Task to complete » Print the lines that run from the line with "Task: Select the PC端 terminal box" to the line with "The image size is (1259, 647).", keeping both end lines, exactly as they appear in the entries below, and nothing else.

Provided information »
<<<<

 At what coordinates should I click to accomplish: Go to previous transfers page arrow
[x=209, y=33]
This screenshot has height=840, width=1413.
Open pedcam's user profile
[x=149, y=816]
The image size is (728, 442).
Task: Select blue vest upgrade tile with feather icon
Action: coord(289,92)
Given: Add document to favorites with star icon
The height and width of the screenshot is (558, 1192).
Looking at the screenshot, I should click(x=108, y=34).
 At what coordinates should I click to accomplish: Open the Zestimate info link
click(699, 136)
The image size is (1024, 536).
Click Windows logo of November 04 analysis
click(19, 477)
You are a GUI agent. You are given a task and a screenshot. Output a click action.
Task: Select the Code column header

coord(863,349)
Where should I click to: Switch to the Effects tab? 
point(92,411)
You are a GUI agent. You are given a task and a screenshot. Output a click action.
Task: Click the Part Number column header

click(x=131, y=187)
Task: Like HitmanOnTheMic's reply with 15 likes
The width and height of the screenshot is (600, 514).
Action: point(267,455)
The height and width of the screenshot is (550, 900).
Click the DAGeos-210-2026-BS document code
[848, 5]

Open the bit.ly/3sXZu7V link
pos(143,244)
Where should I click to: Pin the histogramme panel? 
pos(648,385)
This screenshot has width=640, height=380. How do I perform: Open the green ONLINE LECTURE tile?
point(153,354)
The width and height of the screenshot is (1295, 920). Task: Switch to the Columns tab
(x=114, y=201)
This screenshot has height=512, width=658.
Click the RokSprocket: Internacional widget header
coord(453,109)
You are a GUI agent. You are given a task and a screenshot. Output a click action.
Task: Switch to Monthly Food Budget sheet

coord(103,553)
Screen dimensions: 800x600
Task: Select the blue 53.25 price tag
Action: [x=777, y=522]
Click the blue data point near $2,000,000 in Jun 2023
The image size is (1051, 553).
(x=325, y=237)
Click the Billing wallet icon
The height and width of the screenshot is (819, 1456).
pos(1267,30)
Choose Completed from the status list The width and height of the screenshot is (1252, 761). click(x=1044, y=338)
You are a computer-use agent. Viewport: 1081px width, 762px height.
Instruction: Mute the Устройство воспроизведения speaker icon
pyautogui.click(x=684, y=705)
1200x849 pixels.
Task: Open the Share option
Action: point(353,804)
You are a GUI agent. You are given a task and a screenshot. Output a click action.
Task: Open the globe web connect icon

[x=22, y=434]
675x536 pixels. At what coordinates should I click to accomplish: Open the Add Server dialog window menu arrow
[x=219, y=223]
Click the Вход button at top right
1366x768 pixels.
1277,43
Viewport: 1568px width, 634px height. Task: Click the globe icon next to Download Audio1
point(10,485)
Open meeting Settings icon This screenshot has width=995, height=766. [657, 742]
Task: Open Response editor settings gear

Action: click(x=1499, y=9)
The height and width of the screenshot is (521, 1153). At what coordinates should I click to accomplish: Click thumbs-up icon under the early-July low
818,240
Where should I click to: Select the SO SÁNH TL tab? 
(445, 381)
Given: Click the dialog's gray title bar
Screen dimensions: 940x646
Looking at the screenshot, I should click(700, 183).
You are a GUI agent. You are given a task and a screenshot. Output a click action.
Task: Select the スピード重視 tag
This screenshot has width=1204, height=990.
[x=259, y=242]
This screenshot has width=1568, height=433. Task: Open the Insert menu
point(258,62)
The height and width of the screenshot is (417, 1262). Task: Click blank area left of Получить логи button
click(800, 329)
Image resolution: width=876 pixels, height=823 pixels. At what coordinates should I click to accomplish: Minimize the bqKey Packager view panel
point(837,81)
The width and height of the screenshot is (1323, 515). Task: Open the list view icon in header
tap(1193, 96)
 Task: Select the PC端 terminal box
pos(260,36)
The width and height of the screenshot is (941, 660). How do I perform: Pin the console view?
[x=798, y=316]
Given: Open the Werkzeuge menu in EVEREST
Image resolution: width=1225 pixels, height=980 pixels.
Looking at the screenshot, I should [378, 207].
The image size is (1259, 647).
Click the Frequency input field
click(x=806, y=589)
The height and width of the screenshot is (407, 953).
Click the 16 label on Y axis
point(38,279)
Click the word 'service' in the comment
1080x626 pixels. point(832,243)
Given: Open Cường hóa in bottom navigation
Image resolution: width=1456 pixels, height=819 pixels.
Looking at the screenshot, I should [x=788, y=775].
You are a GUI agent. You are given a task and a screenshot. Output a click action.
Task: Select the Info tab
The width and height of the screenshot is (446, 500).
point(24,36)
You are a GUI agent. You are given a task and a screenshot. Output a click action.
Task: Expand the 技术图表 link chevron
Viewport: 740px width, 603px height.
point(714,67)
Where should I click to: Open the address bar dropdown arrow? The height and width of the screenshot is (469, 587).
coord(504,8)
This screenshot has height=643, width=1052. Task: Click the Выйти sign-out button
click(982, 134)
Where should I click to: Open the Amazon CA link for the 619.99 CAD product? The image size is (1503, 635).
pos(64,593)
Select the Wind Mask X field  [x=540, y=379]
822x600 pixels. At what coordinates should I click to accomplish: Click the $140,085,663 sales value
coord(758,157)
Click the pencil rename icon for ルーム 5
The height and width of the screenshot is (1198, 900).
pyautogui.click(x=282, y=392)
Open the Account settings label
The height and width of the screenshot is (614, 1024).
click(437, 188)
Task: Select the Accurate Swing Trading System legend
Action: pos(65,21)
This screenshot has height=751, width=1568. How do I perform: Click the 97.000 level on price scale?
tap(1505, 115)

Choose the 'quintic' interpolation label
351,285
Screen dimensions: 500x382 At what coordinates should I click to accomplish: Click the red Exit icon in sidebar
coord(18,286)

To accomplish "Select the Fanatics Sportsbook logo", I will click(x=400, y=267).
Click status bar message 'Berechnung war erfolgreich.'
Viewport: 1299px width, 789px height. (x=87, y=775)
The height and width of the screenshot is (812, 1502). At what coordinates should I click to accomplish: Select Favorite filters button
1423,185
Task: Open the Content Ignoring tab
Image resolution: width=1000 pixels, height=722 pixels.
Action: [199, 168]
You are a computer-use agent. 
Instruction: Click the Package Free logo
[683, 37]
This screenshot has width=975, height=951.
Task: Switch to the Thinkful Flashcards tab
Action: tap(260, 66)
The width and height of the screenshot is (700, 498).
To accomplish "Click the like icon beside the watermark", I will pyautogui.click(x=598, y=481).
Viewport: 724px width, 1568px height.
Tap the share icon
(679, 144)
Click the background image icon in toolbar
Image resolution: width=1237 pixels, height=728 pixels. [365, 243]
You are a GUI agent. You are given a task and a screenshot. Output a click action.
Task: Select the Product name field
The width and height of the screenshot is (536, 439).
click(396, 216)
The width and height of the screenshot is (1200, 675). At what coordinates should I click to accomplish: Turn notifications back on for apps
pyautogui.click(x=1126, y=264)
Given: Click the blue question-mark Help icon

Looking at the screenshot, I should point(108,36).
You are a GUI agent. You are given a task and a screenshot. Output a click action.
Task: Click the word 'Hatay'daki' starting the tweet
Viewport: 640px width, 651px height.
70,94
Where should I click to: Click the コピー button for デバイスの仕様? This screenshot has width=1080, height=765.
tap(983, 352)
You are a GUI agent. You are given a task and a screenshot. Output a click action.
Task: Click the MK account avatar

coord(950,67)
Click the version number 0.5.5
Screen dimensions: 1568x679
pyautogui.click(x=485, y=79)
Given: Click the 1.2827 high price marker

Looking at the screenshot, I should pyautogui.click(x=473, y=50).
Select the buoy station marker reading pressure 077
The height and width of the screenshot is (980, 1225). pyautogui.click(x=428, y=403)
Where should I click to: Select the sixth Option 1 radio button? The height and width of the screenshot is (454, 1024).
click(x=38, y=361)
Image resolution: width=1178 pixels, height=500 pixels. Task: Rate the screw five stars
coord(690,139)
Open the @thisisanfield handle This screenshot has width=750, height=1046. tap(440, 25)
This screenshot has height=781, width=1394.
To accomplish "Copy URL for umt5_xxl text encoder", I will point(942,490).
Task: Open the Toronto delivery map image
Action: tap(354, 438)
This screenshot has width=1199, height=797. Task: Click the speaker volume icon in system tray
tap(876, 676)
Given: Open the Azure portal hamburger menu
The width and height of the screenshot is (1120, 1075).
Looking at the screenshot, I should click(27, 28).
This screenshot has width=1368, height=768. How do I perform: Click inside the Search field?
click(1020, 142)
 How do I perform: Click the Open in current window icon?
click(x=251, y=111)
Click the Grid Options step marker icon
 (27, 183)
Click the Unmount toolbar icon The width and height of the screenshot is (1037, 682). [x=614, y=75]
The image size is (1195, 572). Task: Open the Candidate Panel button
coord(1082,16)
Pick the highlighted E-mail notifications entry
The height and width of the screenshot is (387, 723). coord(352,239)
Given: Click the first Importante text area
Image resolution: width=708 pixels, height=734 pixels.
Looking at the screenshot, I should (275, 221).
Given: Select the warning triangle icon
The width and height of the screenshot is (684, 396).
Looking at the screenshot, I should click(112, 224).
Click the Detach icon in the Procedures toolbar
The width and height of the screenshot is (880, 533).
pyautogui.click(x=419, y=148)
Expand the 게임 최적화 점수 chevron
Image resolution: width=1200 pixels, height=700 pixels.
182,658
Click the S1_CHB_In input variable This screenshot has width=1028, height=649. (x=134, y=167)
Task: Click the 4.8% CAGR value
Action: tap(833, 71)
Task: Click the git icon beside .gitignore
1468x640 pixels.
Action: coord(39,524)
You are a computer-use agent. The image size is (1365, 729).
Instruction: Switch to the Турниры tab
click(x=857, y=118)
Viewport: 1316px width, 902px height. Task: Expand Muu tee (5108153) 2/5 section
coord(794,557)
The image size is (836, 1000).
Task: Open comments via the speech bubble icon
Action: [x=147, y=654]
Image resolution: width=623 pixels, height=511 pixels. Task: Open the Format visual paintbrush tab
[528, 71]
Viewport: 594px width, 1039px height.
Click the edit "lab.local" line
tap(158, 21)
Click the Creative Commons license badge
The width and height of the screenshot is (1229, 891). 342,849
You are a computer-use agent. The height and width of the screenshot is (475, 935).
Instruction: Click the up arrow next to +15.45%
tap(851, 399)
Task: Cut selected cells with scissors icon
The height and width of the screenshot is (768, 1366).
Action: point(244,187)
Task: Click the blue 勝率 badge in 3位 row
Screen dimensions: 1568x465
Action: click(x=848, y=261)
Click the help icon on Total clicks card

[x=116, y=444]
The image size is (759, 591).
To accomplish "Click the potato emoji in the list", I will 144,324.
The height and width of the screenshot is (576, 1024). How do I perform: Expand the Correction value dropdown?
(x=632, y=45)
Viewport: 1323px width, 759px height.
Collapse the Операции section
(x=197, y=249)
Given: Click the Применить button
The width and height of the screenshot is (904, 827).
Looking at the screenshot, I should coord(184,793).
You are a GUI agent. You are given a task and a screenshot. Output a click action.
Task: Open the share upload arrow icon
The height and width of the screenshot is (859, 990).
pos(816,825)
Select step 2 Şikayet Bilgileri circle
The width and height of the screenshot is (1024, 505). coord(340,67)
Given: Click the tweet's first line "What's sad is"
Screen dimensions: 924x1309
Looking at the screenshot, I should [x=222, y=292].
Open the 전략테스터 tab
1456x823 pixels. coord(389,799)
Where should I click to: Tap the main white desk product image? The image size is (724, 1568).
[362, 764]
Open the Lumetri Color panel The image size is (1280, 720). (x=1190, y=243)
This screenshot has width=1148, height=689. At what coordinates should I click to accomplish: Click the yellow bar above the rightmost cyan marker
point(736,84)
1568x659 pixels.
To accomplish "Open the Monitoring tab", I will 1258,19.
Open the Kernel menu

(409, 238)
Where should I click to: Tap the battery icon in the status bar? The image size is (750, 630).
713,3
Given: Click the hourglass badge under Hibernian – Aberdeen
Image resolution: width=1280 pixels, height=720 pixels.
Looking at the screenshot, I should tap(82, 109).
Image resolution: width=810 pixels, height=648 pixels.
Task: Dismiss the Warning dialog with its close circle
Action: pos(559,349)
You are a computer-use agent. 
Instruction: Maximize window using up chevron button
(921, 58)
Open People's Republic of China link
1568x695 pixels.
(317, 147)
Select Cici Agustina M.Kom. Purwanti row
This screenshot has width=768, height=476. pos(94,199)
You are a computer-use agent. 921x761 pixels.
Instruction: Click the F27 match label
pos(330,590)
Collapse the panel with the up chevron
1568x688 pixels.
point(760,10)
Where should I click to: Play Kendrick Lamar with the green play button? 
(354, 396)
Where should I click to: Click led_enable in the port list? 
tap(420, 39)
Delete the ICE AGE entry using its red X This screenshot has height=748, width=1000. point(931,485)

>>>>

Response box »
 Task: Select the PC端 terminal box
pos(260,36)
The width and height of the screenshot is (941, 660). How do I perform: Pin the console view?
[x=798, y=316]
Given: Open the Werkzeuge menu in EVEREST
Image resolution: width=1225 pixels, height=980 pixels.
Looking at the screenshot, I should [378, 207].
The image size is (1259, 647).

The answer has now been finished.